49.3, Black Performance I: Subject and Method

This first of a two-part Special Issue on Black Performance samples diverse subjects and methodologies, ranging from theater and dance to art installation, music, literature, film, digital images, and social interaction. Edited by Stephanie Leigh Batiste, this issue positions Black performance as a site for solidifying the prescience and critical sharpness of Black creativity in shaping knowledge and sensibilities. In the ways that the contributors featured study performance, we see the past brought to bear to redefine what we know about history and Black histories in particular. In each essay, the author’s mode of analysis asks us to imagine how our present moment is or might be remade by the performances studied and by their performers’ exhortations towards proliferating ways of understanding blackness.

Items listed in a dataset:
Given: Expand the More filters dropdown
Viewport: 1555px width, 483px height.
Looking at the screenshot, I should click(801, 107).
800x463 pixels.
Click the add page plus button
...
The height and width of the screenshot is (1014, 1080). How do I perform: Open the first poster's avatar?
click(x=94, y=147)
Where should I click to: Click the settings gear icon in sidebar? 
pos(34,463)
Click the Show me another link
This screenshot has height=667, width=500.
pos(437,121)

### Exercise aim
Reproduce the full description of the Black Performance special issue above, word for word.

### Written solution
49.3, Black Performance I: Subject and Method

This first of a two-part Special Issue on Black Performance samples diverse subjects and methodologies, ranging from theater and dance to art installation, music, literature, film, digital images, and social interaction. Edited by Stephanie Leigh Batiste, this issue positions Black performance as a site for solidifying the prescience and critical sharpness of Black creativity in shaping knowledge and sensibilities. In the ways that the contributors featured study performance, we see the past brought to bear to redefine what we know about history and Black histories in particular. In each essay, the author’s mode of analysis asks us to imagine how our present moment is or might be remade by the performances studied and by their performers’ exhortations towards proliferating ways of understanding blackness.